Holy crap. Hunter was that buff shaggy guy she’d met in a bar? He was the naked stranger she’d spent a night with and had lusted after for six years?
And here she’d thought being shot at had been the scariest thing to happen in her life.
What the hell was she going to do now?
Chapter Sixteen
Dr. Don Tatum paced in the dark, pausing long enough to glance out his living room windows, where Chicago’s last snow clung to spots the sun didn’t reach during the day. He squinted, checking the street.
No dangerous figures moved around, but his neighborhood was supposed to be quiet during the first hours of a new day.
Standing inside this much glass gave him a nervous life-in-a-fishbowl feeling. Not good for high blood pressure.
He’d loved this house from the first minute he walked in, happy with all the windows for natural light and to have his entire living space on one level. He’d wanted simple and convenient.
No stairs to carry his bulk up and down.
No attic to shove junk in that should be thrown away.
No basement with leaks.
He’d gladly trade the entire house for a safe room in a basement right now. He smoothed his hand over the bald spot on the back of his head and it came back covered in perspiration. The heat was down low since his girls weren’t at home. Sweat pooled under the arm of the blue cotton shirt he still wore, but now it was untucked from his dress pants.
Streetlight glow from outside stretched from the palladium window over to the blue sofa, and fingered the middle of the rosewood coffee table.

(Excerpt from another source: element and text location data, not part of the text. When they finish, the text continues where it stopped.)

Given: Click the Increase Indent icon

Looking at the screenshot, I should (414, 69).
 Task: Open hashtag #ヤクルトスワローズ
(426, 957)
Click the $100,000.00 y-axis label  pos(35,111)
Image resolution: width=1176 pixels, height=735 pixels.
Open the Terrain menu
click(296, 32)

The light gave him some measure of security, a defense against buried childhood fears of the infamous bogeyman, but Don worried about a real bogeyman.

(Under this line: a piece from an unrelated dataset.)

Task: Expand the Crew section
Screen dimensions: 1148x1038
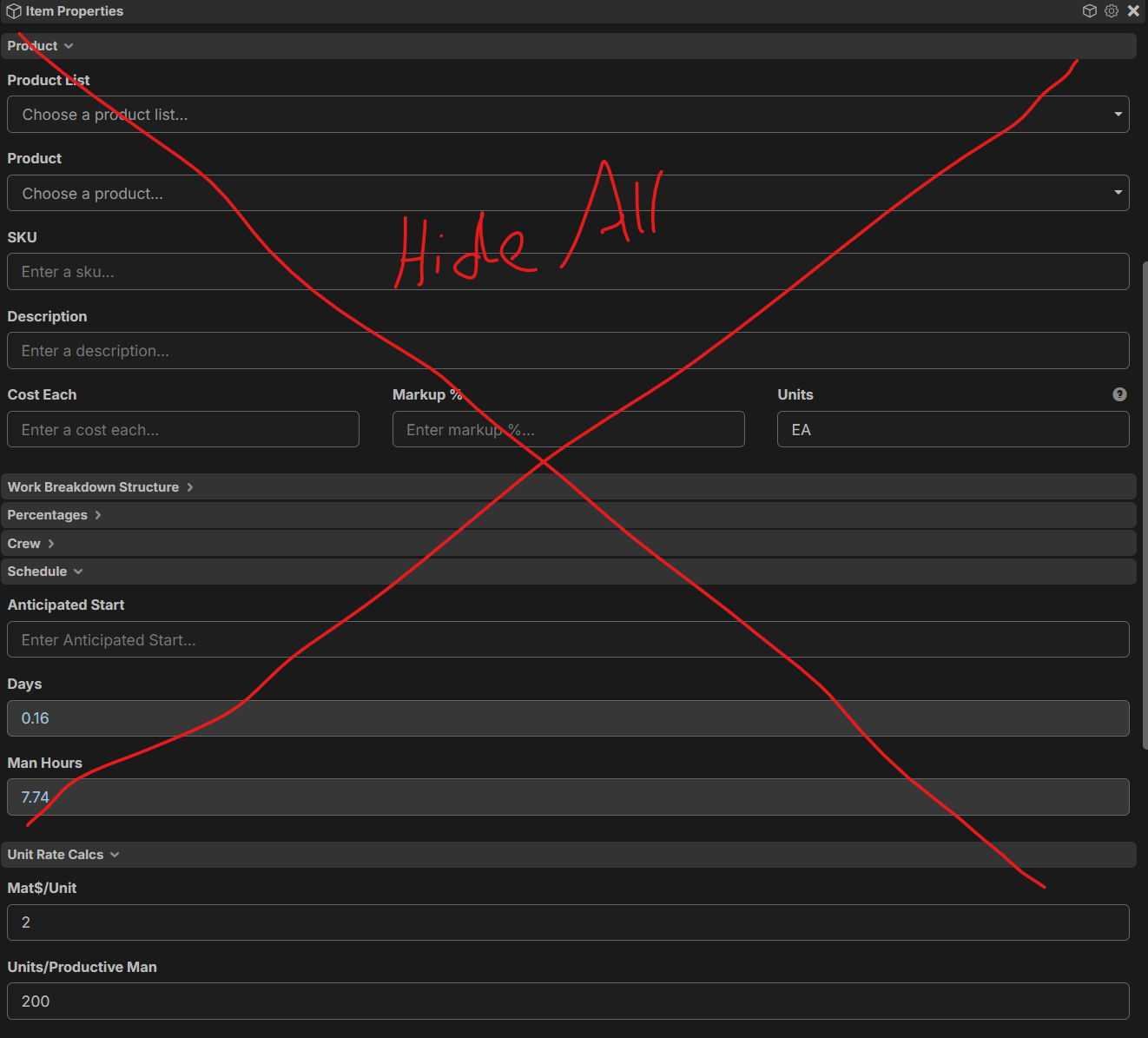Action: (30, 544)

He glanced at the square sandwich-size panel on the wall. Two tiny red LED lights peeked through the dark, assuring him the security system was on and ready should an intruder try to enter.

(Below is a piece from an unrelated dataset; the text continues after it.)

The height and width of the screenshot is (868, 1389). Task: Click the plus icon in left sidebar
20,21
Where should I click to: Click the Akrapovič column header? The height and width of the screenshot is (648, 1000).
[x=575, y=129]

His two little girls were safe with his sister, who thought he was having the house exterminated. She lived in Alabama on a farm with no mailbox, no visitors. Good place to hide his children. She’d been the one person he could turn to after his wife died three months ago.
Tears stung his eyes. He missed his wife every day. Missed his best friend and only true love.
What would she think of him now?
If she was watching over them, she had to know he was doing whatever it took to keep their two girls safe.
Don had no idea why this strange guy had targeted him.
He had never crossed the law. Never drank or gambled, not even a lottery ticket. Why was this guy threatening him?
Don lifted a trembling hand to cover his mouth.
What about Abbie Blanton? She was Meredith’s daughter. Didn’t Abbie’s safety matter?
Maybe she was okay. The guy hadn’t said-
A floor creak spiked the silence.
Don stopped pacing next to the coffee table and swung his head to check the security panel.
No red lights. No green lights. No lights period.
“Hello, Dr. Don.” The dark figure he’d watched for outside walked across the middle of the living room toward Don, wearing all black, a skull’s face covering the stocking-cap front.
“How’d you get in here?” Don fought the urge to scream for help. He couldn’t. He’d been warned.
Calm down. His children couldn’t lose another parent.
“Let’s not waste time on ridiculous questions, shall we?”
Don detected a hint of a British accent in the man’s speech. He didn’t care where this wacko was from. “Who are you?”
“Jackson, like I told you last time we met.”
“I don’t understand any of this.” Don had never been in any financial trouble or had an enemy he knew of, no reason to be blackmailed into this if not for his children’s welfare. This guy hadn’t asked him to do anything really bad, just convince Abbie to go to the fund-raiser and talk to Gwen Wentworth. Don thought the guy was helping at first, supplying information about the Kore Women’s Center Abbie’s mother had visited and come home sick from.